My first thought when I finished? “Oh god...i've got to do that again!”
When we got to the semis, the heats were decided quite differently, depending on what they had seen, they chose who would be racing against each other.
For this heat I was tired, and racing against some very accomplished athletes. I managed to stay in roughly fourth place up until the last corner where I started to flag, and then as I approached the monkey bars, I panicked and had no idea where to go (one of my pet hates at OCRs is when someone comes up behind me on an obstacle and I rush and fall off). Making my way across the monkeys I realised at about halfway that I was going to come dead last in this heat. (Click for Video)
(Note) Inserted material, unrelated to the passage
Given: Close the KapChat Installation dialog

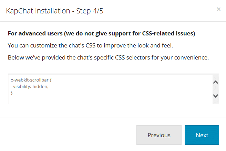Looking at the screenshot, I should pos(218,9).
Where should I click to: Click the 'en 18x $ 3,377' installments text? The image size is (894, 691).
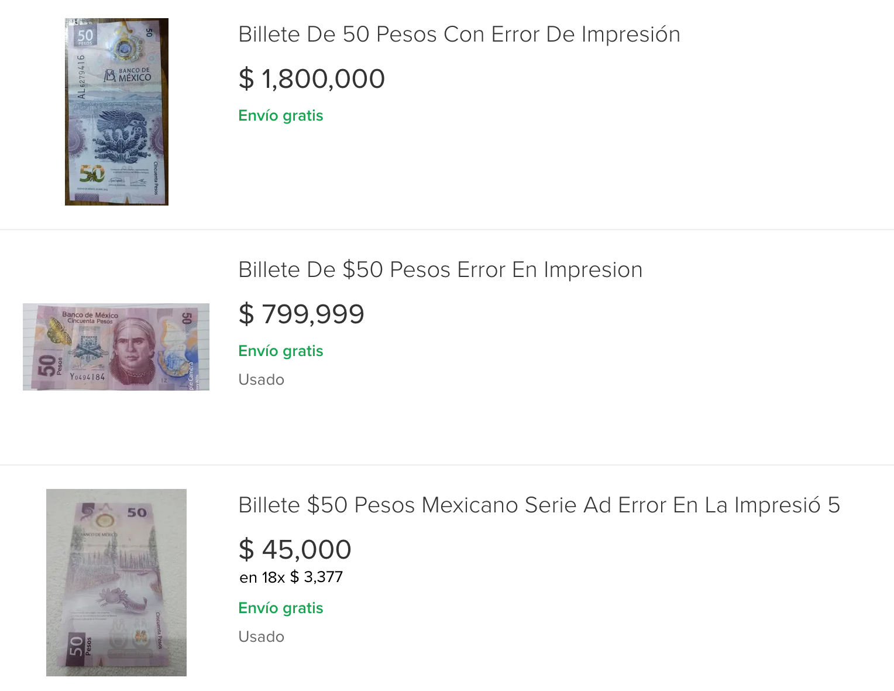tap(291, 577)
“Well” I thought to myself “You said you didn't mind how you did as long as you were dead last. You are dead last, and that's ok. You made it to the semis”. With the little bit of strength I had left I did my best on the monkey bars, missing just the last one. Very kindly, the marshal didn't bother inflicting the newly applied 10 second penalty, due to the fact that we weren't timed, and I was still going to come last whatever happened!
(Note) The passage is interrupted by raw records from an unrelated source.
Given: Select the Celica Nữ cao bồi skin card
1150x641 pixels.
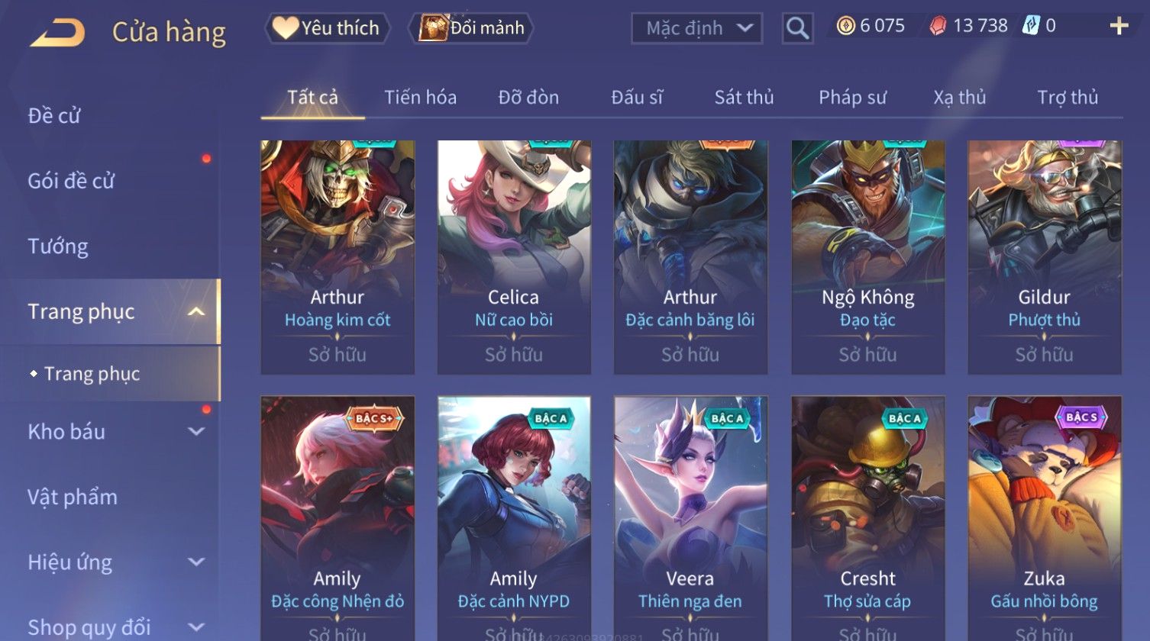Looking at the screenshot, I should click(x=514, y=257).
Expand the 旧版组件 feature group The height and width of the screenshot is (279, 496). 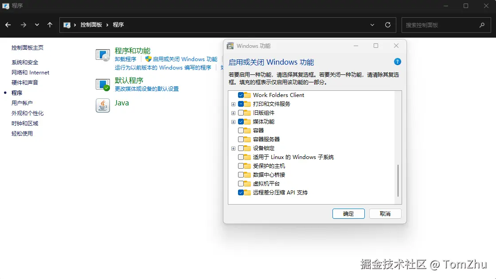click(234, 112)
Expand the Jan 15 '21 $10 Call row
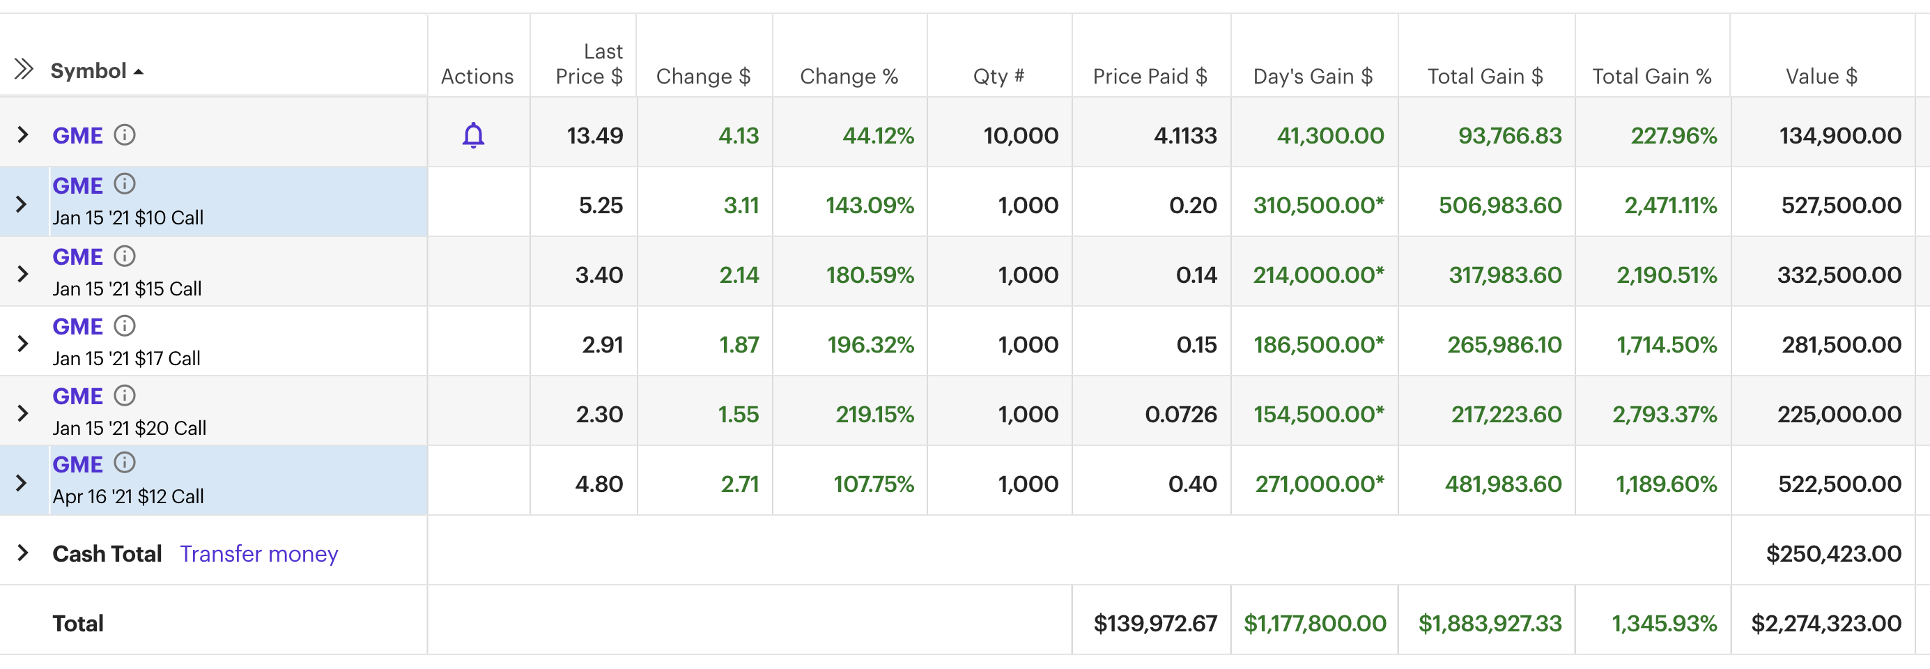Viewport: 1930px width, 669px height. point(22,205)
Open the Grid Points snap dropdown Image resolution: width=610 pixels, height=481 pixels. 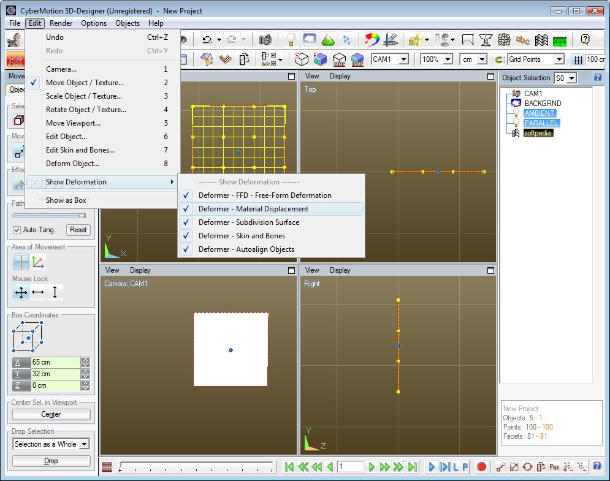[559, 59]
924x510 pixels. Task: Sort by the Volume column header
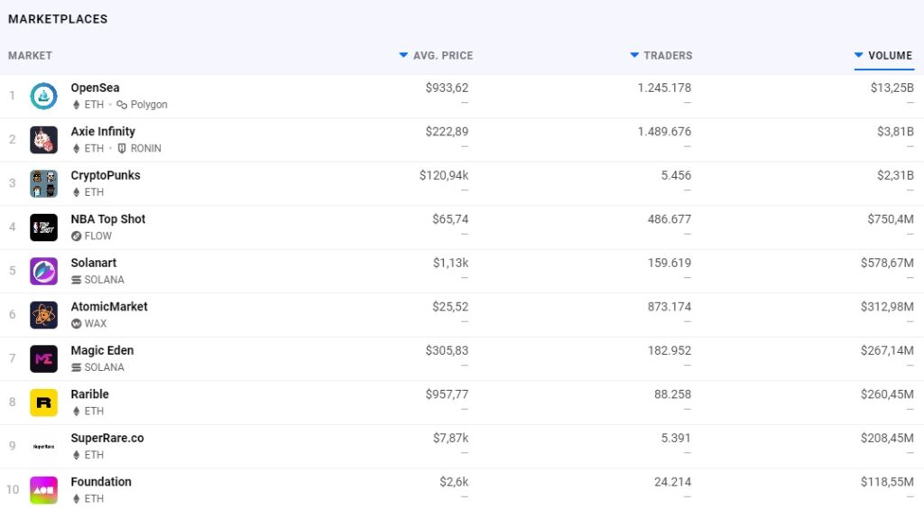click(x=889, y=56)
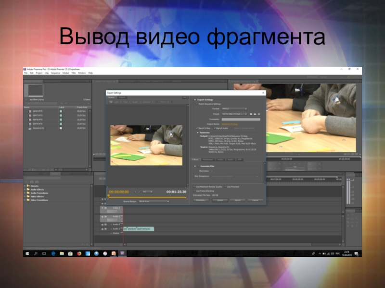This screenshot has height=288, width=385.
Task: Open the Format dropdown
Action: point(234,108)
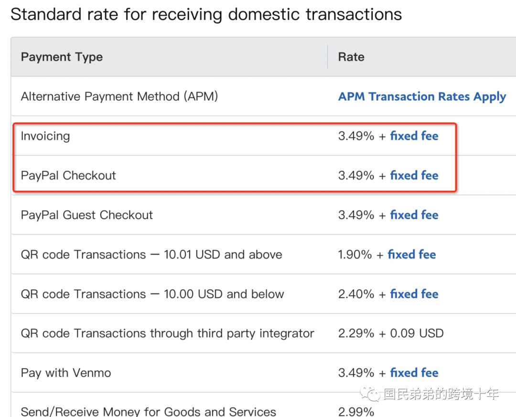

After the remaining mens semis and finals, and women’s finals, it seemed like an interminable wait until the next round of races. Whilst it was a nice idea to have entertainment, it should not have taken precedent over the racing, which is what we were there for, and without being too negative, it could've been of a slightly better quality, and less lengthy.
Here I faced a bit of a dilemma. I was knackered, absolutely knackered, and freezing cold. I was quite torn. I wanted to take part in the final race, but I didn't want to get halfway round and not be able to carry on. I sat there discussing it with Kevin, saying that I knew I would regret it the next day, but right now, at this point, there is no way I could go on the course and run another race against these women! This is my biggest failure, mental grit. I'm sure I could push my body further than I do, but my mind gives in so easily. I know that that is one of the biggest things I have to work on. So, whether it was the right decision or not, I failed to try, rather than tried and failed. I am quite ashamed of this, but as a positive, it shows me what I have to work on for next year.
These heats were again, highly competitive, and I was very proud of my buddy Scott making it through to the semis, when he must've been tired, on a very long course.
After the races and entertainment had been completed, the organisers moved on to the prize giving. One problem was that they had offered a £1000 prize to the fastest racer on the day, they did realise that this was slightly unfair on the women, and it was very graciously agreed that this prize money would be split evenly between the top male and female.
Now, I feel bad because I feel that I have been rather negative in this post. Let me be clear, the race idea in itself is fantastic. I love that the great facilities we have in Manchester are being used, and that there is another race up here. The races themselves were good, the only thing that let this day down was organisation and understanding of the competitors, but this can be worked upon. I imagine it's an incredibly expensive race to put on, and i'm giving huge kudos to the organisers for taking the risk and putting on a whole new event. With some tweaking, and better understanding of how to run the day, it could become a great event, and a totally different race to what we are used to. I hope it does. I am excited for what next year holds for Urban Attack, and I sincerely hope they are able to run another event with what they have learnt from their first.